## [EXERCISE OBJECTIVE]
Starting at the item with "Mark the long" and stopping after the one with "Tap the arrowhead on", copy out only those items, changing "partition wall" to "dividing wall" and leaving everything else unchanged.

## [ITEMS]
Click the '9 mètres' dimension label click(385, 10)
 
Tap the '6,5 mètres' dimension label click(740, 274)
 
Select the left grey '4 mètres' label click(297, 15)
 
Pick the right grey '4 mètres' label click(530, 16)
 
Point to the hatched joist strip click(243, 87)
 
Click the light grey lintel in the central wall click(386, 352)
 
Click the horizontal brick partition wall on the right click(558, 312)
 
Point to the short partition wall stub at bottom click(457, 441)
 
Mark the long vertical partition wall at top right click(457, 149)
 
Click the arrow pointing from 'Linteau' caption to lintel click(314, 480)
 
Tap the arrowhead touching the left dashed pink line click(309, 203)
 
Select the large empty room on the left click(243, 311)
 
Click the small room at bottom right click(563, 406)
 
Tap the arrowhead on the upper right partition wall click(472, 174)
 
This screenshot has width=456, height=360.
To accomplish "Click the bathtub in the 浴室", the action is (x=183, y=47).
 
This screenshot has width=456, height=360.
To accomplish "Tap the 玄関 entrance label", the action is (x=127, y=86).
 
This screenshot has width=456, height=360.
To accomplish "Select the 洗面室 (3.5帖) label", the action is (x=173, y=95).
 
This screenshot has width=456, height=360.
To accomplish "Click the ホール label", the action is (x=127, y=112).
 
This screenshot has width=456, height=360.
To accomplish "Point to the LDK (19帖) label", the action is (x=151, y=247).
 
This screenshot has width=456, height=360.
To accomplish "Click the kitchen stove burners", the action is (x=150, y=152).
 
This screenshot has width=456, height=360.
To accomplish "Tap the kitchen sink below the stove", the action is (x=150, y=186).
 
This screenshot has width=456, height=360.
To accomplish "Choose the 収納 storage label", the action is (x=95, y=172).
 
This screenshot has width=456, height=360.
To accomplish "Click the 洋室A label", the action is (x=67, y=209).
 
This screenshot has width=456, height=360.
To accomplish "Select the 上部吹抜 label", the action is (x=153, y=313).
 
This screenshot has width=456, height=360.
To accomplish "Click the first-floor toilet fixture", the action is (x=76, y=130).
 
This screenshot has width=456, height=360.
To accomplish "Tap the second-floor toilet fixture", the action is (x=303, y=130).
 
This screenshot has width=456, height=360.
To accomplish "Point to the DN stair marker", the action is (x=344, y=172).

## [OUTPUT OF THE TASK]
Mark the long vertical dividing wall at top right click(457, 149)
 
Click the arrow pointing from 'Linteau' caption to lintel click(314, 480)
 
Tap the arrowhead touching the left dashed pink line click(309, 203)
 
Select the large empty room on the left click(243, 311)
 
Click the small room at bottom right click(563, 406)
 
Tap the arrowhead on the upper right dividing wall click(472, 174)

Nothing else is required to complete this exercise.